Spring and Aspect-oriented Programming

I came to VMware through the acquisition of SpringSource, where I was an early employee and contributor to many parts including, of course, aspect-oriented programming. I was involved in the specification, design, and implementation of many open-­source and commercial products. I have worked with several clients towards creating effective architecture, design, implementation of enterprise applications, and specific issues such as adding monitoring, improving performance, and increasing availability. Later, this experience will shape my perspective on developing robust and scalable enterprise applications with as little ceremony as possible.

Just before joining SpringSource, I had published AspectJ in Action, the best-selling book on aspect-oriented programming that has been lauded by industry experts for its presentation of practical and innovative approaches to solve real-world problems.

Real-Time Distributed Systems

My first substantial experience as a professional software engineer was with real-time operating systems. These systems must be computationally efficient, use minimum memory, and carefully manage concurrency. Years later, I would be working with Rust and this experience would make me appreciate its unique power. I spearheaded a team that created a framework to model data flow and finite state machines to create robotic systems, factory floor automation, and even healthcare.

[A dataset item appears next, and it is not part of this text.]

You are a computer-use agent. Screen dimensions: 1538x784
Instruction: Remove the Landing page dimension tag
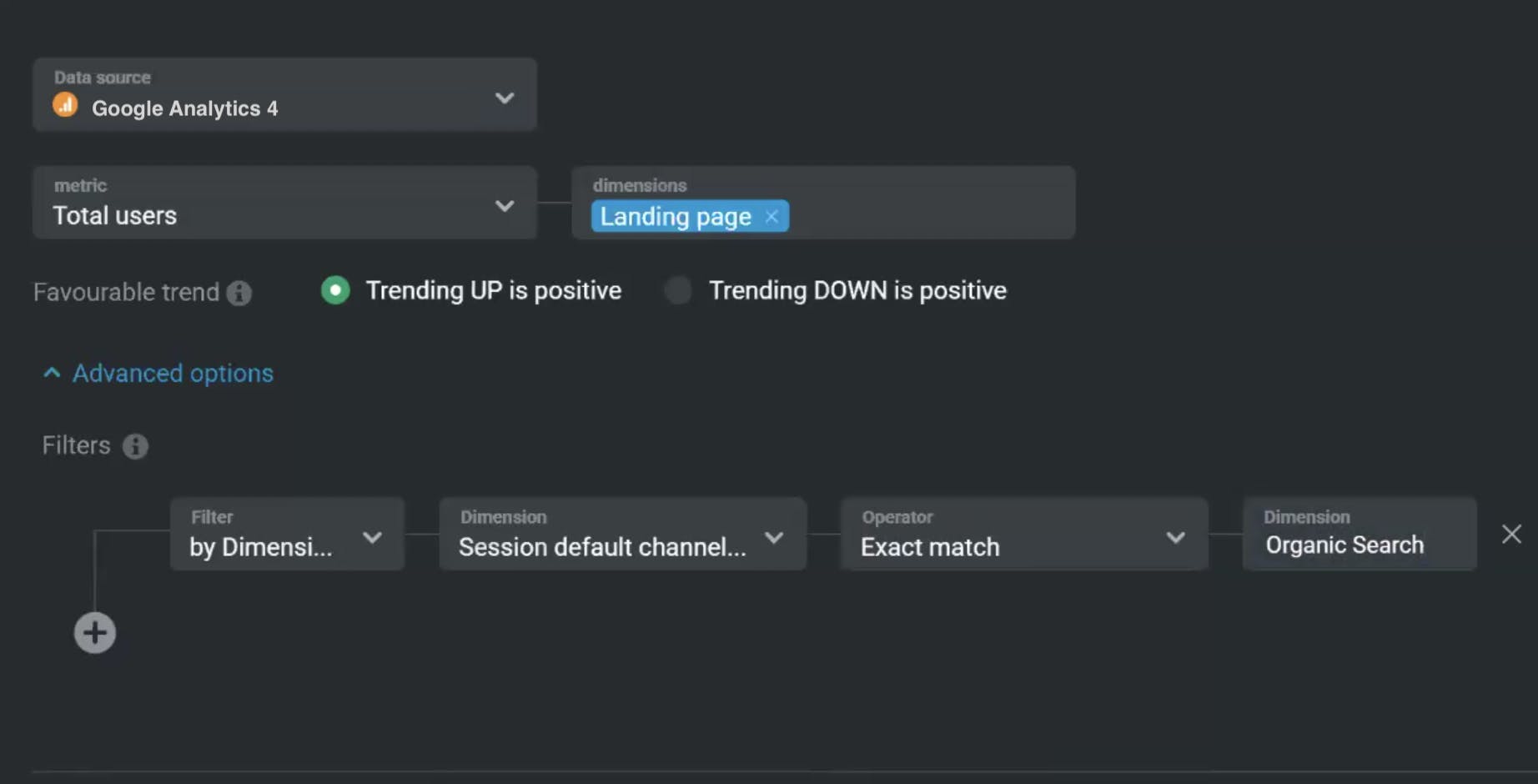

I led a team that created a pub/sub messaging middleware for performance and mission-critical environments such as industrial automation. We didn't use the term at the time, but the product targeted the Internet of Things (IoT). Working with challenges with distributed systems where hundreds of devices must communicate with each other without any central single-point of failure and still meeting the real-time constraints of the system, was a humbling but exhilarating experience. Here I got a taste of working with real-world distributed systems that I had tinkered with in a research setting.

Machine Learning Research

I started my journey as a machine learning researcher in SPANN Lab at the Indian Institute of Technology, Bombay under Prof. Uday Desai. It gave me a taste of the early thinking in Neural Networks and how they may be used for a wide range of problems. My research focused on the use of neural networks for time-series forecasting.

Initially, working with neural networks was an exercise in patience. Running on modern hardware of the yesteryear (single-core, ~100MHz machine), it often took ~36 hours to train a neural network to reach a somewhat acceptable error value. This led me on a path to optimize the learning algorithm in various ways. The initial attempts were to implement garden-variety optimizations: minimize allocations, cache expensive computations, and so on. That made some difference. The next was looking closely at the training process, which led to inventing a few techniques that led to a published paper. The lab had many computers connected by the network, which led me to try utilizing all those machines! Specifically, the main program distributed parts of training steps and gathered the results. This was my first taste of distributed systems, which would continue to be a theme of my professional career.